Ex-JAMB registrar, children face fresh fraud charges
March 24
15:48 2023

Dibu Ojerinde, former registrar of the Joint Admissions and Matriculation Board (JAMB), and his four children are facing fresh fraud charges.

Ojerinde was scheduled to appear before the federal high court in Abuja on Friday alongside his four children — Mary Funmilola, Olumide Abiodun, Adedayo, and Oluwaseun Adeniyi.

The arraignment was however stalled over the absence of his children in court.



The former JAMB registrar has been on the radar of the Independent Corrupt Practices and other related offences Commission (ICPC) since 2020.

In April 2020, the ICPC secured an interim forfeiture of some of Ojerinde’s assets which were said to be proceeds of crime.

In March 2021, he was arrested by the ICPC for allegedly misappropriating N900 million.

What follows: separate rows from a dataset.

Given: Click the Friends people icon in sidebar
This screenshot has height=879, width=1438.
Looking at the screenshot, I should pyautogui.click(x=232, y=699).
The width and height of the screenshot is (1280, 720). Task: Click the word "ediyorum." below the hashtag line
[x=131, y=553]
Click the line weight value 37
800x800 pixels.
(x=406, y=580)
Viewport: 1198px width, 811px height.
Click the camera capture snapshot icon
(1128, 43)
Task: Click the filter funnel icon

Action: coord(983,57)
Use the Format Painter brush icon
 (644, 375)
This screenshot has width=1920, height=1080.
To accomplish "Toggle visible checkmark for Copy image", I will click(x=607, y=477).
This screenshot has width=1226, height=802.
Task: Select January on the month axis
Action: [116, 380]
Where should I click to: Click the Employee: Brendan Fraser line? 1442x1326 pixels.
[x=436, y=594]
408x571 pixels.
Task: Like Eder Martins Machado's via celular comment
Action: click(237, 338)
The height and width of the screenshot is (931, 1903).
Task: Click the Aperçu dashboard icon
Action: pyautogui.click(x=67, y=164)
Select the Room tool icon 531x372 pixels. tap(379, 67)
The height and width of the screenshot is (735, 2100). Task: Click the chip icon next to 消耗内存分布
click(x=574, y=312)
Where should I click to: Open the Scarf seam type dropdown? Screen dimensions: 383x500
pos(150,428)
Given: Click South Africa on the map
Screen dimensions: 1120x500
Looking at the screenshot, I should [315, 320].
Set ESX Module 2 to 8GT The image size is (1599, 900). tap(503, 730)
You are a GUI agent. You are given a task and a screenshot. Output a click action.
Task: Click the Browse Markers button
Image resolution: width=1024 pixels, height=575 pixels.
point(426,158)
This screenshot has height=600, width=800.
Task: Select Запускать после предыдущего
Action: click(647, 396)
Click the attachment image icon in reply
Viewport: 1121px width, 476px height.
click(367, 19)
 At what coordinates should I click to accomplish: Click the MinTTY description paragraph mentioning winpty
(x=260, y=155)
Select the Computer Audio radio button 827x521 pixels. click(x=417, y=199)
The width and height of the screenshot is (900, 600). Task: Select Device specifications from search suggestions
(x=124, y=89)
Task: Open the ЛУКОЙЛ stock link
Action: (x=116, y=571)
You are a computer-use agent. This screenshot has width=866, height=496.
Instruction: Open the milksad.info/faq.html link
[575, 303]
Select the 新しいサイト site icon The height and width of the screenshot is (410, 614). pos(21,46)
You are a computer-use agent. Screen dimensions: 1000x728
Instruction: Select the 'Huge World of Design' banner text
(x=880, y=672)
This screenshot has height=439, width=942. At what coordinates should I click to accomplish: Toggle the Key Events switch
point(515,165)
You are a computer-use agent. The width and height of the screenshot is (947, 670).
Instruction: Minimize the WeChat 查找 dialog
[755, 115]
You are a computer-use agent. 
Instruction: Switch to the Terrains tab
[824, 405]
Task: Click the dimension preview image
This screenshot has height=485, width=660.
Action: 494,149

On July 6, 2021, he was in court on an 18-count charge bordering on alleged misappropriation of funds to the tune of N5.2 billion while in office.

On January 2023, Ojerinde was re-arrested by the ICPC in Abuja at the premises of a federal high court.

The agency said it uncovered two accounts opened in the names of Trillium Learning Centre Ltd and Sapati International Schools Ltd, into which funds were diverted using fictitious names of students.



In the fresh suit by the ICPC, marked: FHC/ABJ/CR/119/23, Ojerinde, his four children, as well as his companies, were indicted.

The companies include Doyin Ogbohi Petroleum Ltd, Cheng Marbles Ltd, Sapati International Schools Ltd, Trillium Learnings Centre Ltd, and Standout Institutes Ltd.

They were to be arraigned on a 17-count charge bordering on money laundering.

The latest arraignment followed fresh findings by the anti-graft commission.


NAN reports that they did not appear in court on Friday but were represented by Ajibola Bello, their lawyer.

During the court session, Henry Emore, the ICPC counsel, lamented that the defendants were not in court.


In his ruling, Inyang Ekwo, the presiding judge, directed Emore to serve their lawyer in open court since he was present.

“I grant you a leave to serve them now through their counsel. Let the court record shows that this is by leave of court,” he said.


“When a lawyer is representing defendants in court, it means that the lawyer knows the contact of the defendants and can reach them.”

Ekwo adjourned the matter until April 19 and warned “there shall be consequences if the defendants are not in court in the next adjourned date”.